#### [Task statement]
Retype, word for word, each line between the lines holding "Click Elijah Hall's" and "Expand the MOU", inclusive, and leave the rest of the data alone.

#### [Entries supplied]
● ● ●
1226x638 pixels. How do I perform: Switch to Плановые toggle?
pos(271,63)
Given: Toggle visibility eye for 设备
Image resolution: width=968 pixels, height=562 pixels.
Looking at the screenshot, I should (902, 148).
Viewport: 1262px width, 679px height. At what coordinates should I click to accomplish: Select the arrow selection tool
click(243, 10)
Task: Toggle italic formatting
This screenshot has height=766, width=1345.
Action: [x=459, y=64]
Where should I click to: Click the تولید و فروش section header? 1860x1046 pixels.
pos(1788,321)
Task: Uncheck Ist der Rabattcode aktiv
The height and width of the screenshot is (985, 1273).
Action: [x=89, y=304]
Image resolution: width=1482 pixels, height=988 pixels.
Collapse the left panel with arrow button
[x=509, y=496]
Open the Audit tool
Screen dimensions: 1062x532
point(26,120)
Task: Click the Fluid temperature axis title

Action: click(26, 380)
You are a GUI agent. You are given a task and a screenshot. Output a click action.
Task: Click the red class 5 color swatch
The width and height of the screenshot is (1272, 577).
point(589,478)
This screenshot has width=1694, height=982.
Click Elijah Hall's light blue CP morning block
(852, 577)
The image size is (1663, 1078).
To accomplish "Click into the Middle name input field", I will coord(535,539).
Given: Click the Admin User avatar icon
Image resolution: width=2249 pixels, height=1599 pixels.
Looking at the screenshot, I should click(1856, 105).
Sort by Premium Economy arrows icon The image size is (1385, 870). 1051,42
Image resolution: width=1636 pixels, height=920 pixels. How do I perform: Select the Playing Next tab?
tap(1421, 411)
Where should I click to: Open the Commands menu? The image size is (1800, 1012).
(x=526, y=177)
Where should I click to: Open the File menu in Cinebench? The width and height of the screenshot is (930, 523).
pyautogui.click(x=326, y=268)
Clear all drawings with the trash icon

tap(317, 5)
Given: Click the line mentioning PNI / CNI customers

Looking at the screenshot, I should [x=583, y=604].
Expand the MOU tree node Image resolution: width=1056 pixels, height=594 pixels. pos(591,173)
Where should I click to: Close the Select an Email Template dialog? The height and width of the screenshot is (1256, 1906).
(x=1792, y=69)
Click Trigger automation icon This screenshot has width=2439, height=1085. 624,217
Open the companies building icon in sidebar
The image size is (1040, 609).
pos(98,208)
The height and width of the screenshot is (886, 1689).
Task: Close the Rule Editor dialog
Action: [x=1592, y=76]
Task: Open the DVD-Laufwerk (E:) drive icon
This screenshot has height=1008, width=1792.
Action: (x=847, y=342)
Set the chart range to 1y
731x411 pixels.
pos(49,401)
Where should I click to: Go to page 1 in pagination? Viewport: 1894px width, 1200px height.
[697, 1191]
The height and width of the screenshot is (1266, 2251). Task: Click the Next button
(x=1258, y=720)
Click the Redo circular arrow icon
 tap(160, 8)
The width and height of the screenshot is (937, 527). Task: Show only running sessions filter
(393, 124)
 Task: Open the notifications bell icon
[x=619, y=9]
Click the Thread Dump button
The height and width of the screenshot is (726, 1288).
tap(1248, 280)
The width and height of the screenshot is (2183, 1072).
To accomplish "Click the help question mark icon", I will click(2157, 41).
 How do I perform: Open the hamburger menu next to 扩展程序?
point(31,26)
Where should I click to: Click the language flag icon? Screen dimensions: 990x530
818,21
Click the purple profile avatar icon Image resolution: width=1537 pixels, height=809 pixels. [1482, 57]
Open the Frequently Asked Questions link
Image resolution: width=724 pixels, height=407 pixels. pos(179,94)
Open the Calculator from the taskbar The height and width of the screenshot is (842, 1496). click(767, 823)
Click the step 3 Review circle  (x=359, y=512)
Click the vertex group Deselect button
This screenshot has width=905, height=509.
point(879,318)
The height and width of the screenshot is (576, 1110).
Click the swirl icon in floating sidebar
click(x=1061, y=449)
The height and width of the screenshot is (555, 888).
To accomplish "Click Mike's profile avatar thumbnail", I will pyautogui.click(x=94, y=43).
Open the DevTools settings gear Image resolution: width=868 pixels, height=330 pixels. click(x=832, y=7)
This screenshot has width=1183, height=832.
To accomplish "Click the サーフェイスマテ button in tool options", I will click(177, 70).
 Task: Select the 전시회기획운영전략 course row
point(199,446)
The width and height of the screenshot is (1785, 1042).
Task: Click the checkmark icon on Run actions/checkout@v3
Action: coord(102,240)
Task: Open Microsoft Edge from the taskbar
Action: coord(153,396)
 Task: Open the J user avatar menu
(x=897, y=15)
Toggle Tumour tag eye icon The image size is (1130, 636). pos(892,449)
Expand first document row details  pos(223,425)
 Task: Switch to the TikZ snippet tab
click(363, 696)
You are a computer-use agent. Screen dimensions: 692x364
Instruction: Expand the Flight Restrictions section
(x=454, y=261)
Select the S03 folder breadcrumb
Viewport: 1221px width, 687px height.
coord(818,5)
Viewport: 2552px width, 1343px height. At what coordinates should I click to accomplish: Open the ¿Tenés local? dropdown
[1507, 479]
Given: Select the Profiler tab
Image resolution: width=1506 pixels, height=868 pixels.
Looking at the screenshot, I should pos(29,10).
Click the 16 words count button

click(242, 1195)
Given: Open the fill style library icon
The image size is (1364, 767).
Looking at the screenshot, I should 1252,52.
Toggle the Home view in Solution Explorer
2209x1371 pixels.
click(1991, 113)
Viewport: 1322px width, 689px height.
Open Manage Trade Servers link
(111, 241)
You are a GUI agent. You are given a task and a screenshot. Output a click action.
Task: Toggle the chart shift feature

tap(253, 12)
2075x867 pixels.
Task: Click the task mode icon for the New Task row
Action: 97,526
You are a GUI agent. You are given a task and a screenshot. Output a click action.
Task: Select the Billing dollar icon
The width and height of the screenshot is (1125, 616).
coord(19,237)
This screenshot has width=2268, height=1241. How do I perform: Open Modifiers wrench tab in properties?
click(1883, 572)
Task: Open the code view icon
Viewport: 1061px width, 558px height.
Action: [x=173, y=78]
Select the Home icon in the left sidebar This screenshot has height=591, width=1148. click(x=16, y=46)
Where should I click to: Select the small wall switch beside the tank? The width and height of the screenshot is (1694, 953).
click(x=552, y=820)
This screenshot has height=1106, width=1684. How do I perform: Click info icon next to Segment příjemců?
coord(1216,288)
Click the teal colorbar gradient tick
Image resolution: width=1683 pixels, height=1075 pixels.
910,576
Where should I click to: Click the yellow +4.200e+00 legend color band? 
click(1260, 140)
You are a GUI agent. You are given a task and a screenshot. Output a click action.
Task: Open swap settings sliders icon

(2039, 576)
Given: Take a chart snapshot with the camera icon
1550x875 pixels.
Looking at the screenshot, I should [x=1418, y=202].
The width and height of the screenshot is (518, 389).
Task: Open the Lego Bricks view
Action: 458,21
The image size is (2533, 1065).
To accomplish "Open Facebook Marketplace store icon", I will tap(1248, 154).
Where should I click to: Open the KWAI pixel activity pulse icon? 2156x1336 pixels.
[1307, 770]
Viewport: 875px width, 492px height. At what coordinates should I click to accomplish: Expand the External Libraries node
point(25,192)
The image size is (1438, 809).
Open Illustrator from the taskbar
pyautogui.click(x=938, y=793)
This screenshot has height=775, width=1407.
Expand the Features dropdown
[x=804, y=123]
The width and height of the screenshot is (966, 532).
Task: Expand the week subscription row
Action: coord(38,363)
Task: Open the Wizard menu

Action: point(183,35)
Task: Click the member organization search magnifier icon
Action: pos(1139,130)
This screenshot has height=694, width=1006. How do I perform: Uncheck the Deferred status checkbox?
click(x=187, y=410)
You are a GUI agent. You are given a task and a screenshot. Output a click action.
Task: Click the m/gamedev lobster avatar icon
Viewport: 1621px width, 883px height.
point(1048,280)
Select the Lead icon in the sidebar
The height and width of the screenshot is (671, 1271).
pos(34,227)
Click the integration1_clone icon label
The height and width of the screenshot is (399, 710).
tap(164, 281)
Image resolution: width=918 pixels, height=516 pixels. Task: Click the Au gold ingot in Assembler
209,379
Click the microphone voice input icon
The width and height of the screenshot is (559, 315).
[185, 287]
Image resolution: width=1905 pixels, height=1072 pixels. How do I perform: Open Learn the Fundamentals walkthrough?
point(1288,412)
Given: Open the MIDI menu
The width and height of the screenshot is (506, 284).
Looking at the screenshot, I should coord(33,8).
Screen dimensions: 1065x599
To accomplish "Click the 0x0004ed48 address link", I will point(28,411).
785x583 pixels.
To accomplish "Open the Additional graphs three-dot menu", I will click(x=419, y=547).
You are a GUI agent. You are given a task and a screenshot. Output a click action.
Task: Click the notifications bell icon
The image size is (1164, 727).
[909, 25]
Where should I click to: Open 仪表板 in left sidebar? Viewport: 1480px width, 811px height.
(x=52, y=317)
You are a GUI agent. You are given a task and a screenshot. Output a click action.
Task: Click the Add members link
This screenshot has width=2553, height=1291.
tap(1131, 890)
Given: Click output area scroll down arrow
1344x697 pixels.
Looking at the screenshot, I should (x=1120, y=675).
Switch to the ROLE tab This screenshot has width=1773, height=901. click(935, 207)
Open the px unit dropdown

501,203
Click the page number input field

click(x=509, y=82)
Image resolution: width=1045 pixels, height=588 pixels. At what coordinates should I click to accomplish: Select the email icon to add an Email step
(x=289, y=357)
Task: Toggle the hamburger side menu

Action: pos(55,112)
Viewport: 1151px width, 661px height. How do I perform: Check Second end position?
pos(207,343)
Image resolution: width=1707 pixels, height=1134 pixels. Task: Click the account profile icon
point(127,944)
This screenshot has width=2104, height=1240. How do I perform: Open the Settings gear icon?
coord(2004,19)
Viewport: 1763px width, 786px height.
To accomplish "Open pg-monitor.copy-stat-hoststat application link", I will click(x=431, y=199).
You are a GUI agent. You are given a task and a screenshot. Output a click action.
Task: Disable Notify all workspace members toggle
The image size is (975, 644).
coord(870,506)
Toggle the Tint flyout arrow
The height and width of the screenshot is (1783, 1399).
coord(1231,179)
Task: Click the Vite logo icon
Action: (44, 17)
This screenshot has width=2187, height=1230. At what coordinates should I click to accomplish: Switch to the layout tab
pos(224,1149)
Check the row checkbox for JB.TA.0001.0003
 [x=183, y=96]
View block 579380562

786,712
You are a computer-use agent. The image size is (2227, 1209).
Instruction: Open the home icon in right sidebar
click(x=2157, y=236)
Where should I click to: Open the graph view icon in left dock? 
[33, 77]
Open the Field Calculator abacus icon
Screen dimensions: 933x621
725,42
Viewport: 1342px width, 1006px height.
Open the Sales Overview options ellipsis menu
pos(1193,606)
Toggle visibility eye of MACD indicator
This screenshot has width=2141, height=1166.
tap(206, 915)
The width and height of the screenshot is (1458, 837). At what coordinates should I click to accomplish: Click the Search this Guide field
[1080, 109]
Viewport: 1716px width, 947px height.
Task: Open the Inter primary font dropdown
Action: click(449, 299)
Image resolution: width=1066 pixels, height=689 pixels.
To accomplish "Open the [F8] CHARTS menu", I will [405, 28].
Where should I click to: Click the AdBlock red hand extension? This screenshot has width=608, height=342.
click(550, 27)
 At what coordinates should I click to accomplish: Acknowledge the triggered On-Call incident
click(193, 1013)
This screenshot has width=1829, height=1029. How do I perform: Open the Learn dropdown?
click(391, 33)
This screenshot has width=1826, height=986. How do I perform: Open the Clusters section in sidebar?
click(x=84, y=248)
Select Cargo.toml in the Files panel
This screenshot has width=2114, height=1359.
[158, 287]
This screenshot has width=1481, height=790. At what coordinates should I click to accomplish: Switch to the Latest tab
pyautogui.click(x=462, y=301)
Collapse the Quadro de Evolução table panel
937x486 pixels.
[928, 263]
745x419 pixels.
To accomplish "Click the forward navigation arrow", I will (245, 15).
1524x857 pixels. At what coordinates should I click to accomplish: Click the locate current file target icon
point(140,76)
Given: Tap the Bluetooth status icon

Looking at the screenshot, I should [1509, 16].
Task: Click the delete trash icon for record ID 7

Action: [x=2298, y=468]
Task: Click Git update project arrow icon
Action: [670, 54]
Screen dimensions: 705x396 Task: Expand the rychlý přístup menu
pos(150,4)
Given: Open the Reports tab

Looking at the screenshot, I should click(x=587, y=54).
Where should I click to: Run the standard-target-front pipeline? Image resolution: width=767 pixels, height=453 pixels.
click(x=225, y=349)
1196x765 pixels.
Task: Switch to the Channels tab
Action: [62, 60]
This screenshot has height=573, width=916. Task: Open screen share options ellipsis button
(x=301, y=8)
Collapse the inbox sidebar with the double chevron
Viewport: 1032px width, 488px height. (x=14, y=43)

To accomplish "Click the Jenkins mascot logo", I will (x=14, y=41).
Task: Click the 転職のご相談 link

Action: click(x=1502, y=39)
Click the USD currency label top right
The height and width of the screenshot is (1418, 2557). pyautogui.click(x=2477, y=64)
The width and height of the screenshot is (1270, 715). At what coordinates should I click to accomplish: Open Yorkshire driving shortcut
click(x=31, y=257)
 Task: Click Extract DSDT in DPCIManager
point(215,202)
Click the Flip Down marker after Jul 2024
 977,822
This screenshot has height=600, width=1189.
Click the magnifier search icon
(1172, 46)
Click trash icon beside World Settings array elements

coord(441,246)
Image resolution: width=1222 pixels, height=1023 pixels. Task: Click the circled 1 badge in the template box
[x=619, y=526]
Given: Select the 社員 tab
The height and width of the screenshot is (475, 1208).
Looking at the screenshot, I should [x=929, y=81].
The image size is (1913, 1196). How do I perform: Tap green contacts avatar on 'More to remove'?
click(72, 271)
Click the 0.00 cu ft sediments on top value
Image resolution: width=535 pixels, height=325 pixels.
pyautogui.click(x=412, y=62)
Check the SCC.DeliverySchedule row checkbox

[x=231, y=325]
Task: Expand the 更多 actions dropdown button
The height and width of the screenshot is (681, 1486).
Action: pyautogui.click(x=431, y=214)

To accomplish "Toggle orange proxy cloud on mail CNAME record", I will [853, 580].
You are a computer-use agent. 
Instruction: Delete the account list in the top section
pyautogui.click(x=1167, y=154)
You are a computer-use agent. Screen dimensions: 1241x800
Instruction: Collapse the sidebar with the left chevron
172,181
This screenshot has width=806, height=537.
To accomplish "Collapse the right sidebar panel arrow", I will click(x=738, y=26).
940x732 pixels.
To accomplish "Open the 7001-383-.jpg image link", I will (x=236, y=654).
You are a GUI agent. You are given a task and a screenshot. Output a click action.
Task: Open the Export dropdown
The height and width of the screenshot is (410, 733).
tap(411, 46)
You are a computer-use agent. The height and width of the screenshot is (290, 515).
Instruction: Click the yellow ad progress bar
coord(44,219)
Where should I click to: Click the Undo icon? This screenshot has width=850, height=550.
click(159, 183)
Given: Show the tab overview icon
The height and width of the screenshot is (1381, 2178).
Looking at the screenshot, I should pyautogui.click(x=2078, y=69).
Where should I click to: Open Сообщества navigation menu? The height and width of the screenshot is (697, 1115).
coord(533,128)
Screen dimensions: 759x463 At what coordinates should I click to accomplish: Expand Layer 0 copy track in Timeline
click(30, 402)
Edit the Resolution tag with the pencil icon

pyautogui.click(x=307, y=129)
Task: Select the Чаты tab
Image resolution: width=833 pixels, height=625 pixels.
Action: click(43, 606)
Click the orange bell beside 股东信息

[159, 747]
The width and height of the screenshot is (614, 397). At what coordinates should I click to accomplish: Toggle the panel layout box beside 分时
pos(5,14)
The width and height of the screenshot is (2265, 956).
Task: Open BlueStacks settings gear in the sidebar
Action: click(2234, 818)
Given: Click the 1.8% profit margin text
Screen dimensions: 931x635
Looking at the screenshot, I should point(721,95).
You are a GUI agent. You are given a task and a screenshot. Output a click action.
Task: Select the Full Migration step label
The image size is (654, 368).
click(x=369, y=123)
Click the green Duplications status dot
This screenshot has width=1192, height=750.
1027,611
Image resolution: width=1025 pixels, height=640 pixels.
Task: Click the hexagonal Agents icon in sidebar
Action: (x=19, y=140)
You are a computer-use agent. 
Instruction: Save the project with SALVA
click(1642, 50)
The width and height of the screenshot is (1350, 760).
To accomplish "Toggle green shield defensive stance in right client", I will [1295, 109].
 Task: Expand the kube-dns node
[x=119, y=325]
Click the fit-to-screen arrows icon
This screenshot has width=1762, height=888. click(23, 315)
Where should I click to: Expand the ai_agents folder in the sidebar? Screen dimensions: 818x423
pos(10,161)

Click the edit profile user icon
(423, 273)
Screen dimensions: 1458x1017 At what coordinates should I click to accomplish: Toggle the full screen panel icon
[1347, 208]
● ● ●
#### [Result]
Click Elijah Hall's light blue CP morning block
(852, 577)
The image size is (1663, 1078).
To accomplish "Click into the Middle name input field", I will coord(535,539).
Given: Click the Admin User avatar icon
Image resolution: width=2249 pixels, height=1599 pixels.
Looking at the screenshot, I should click(1856, 105).
Sort by Premium Economy arrows icon The image size is (1385, 870). 1051,42
Image resolution: width=1636 pixels, height=920 pixels. How do I perform: Select the Playing Next tab?
tap(1421, 411)
Where should I click to: Open the Commands menu? The image size is (1800, 1012).
(x=526, y=177)
Where should I click to: Open the File menu in Cinebench? The width and height of the screenshot is (930, 523).
pyautogui.click(x=326, y=268)
Clear all drawings with the trash icon

tap(317, 5)
Given: Click the line mentioning PNI / CNI customers

Looking at the screenshot, I should [x=583, y=604].
Expand the MOU tree node Image resolution: width=1056 pixels, height=594 pixels. pos(591,173)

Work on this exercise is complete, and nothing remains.